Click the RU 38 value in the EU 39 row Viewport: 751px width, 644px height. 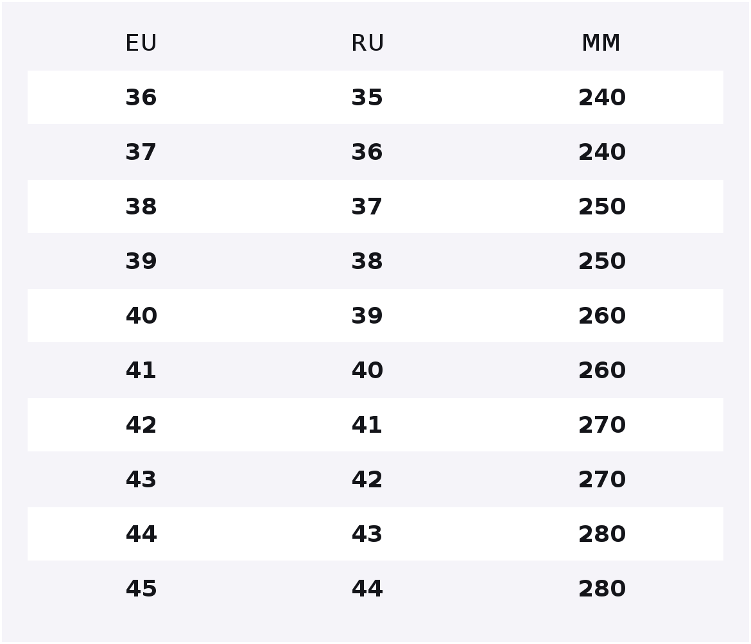(367, 261)
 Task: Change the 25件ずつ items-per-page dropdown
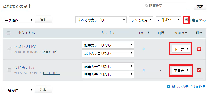pos(168,20)
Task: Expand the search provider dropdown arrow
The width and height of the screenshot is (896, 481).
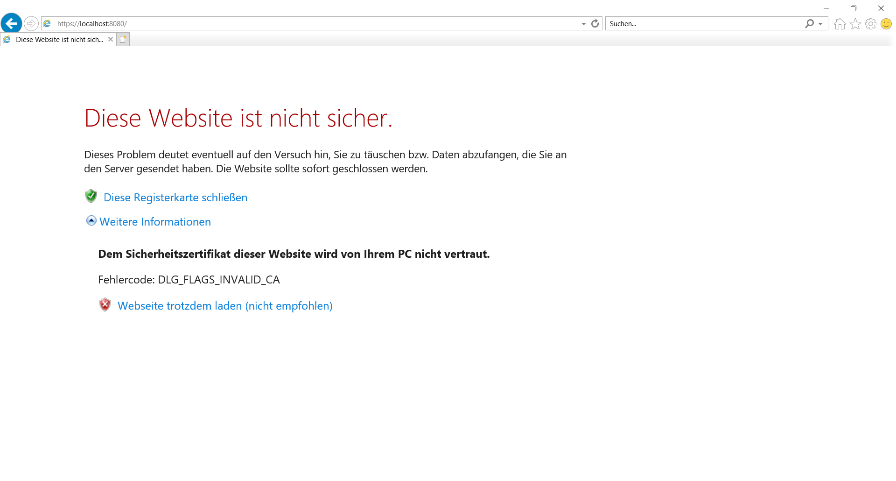Action: click(x=820, y=24)
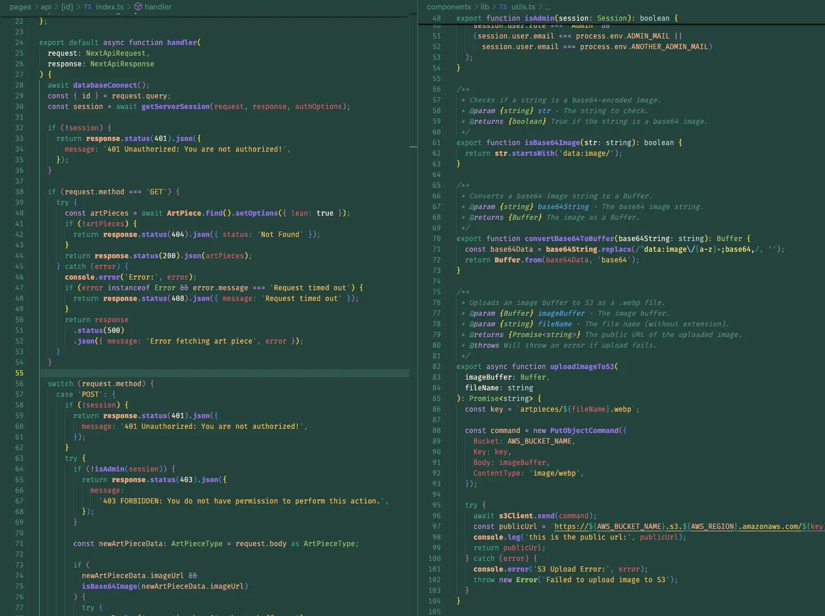Expand the '[id]' breadcrumb folder

68,7

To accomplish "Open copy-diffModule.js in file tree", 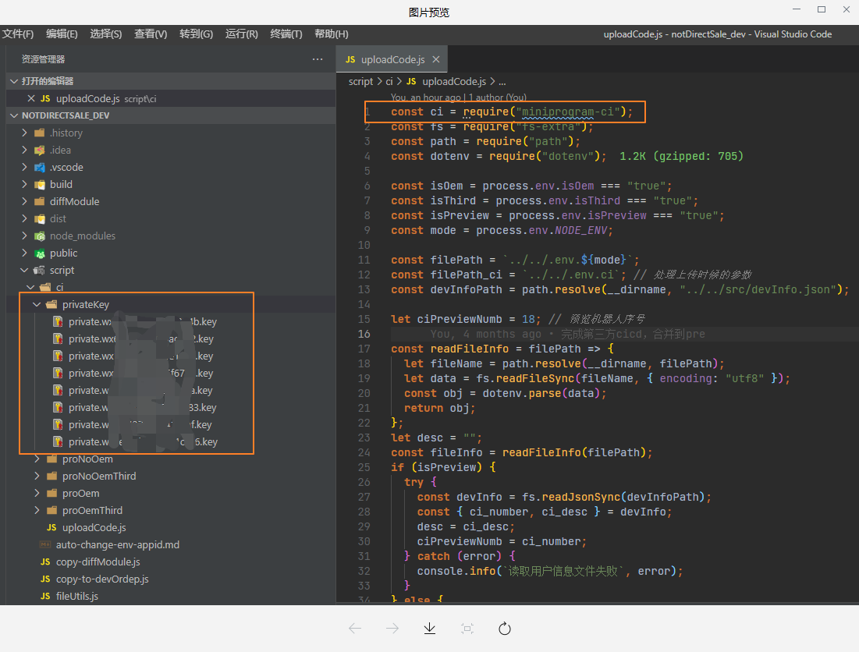I will (98, 562).
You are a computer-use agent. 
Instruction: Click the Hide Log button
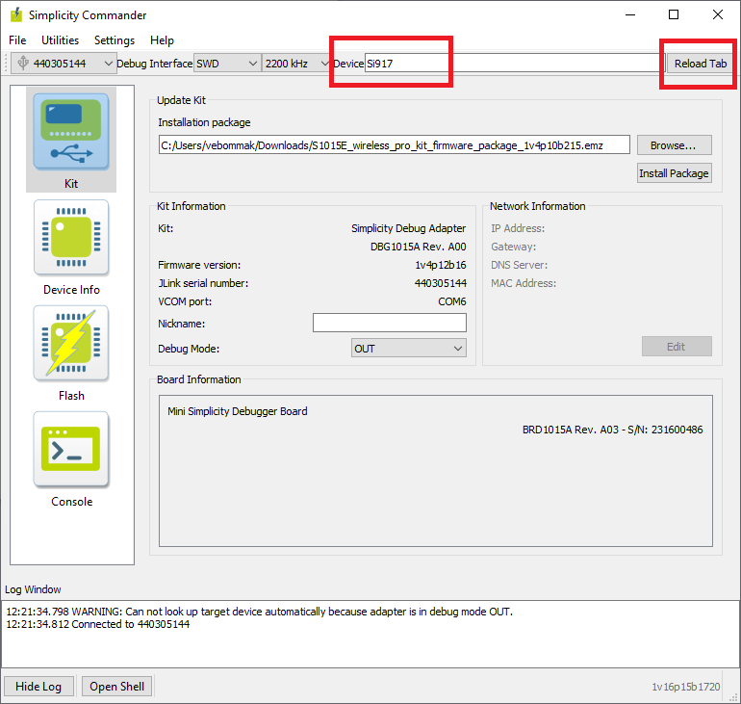38,687
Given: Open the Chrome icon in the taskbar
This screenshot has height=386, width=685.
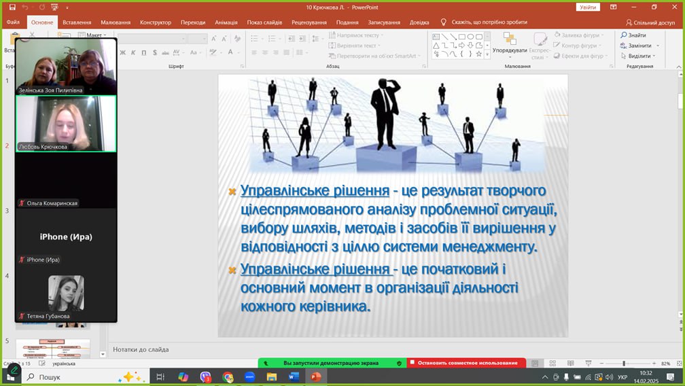Looking at the screenshot, I should coord(228,376).
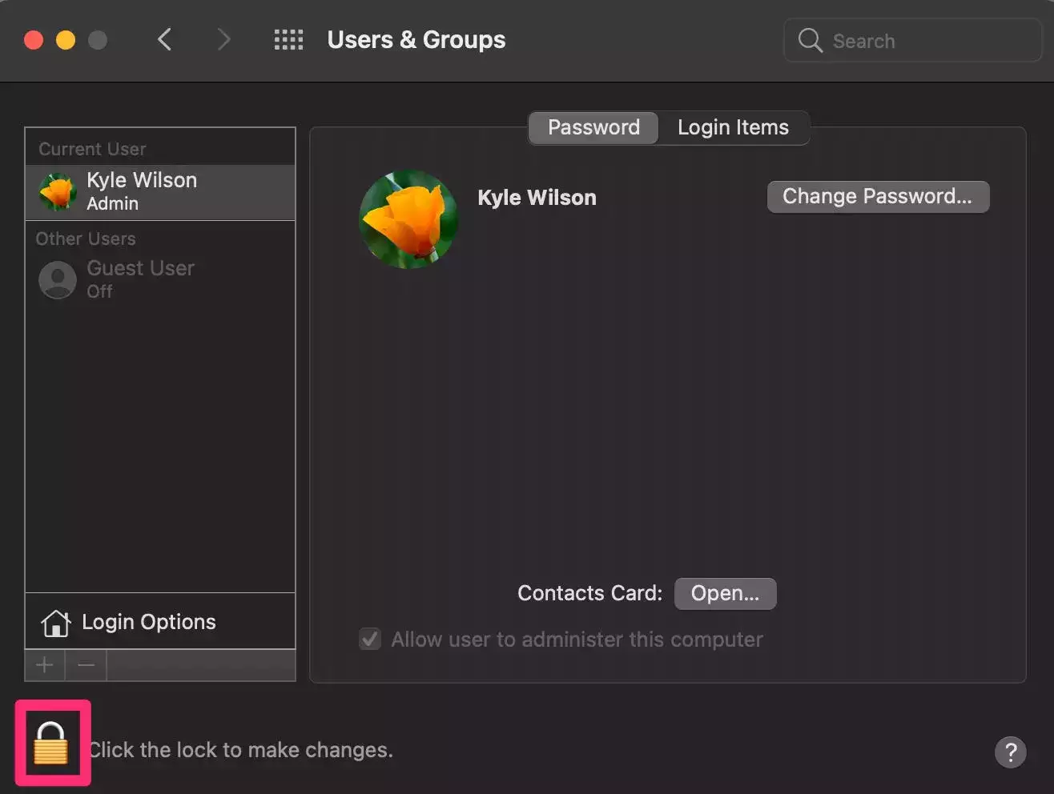Click the large orange flower profile picture
Screen dimensions: 1054x794
(x=408, y=219)
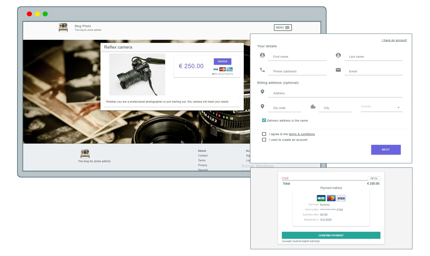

━━━━━━━━━━━━━━━━━━━━

**TASK INSTRUCTIONS**
Please restate exactly the lines from the one containing "You are a computer-use agent." down to the end of the material, both ends kept, and do not include the pictures.

**ANSWER BOX**
You are a computer-use agent. 
Instruction: Click the Hide Log button
38,687
Given: Open the Chrome icon in the taskbar
This screenshot has height=386, width=685.
Looking at the screenshot, I should coord(228,376).
Click the large orange flower profile picture
Screen dimensions: 1054x794
(x=408, y=219)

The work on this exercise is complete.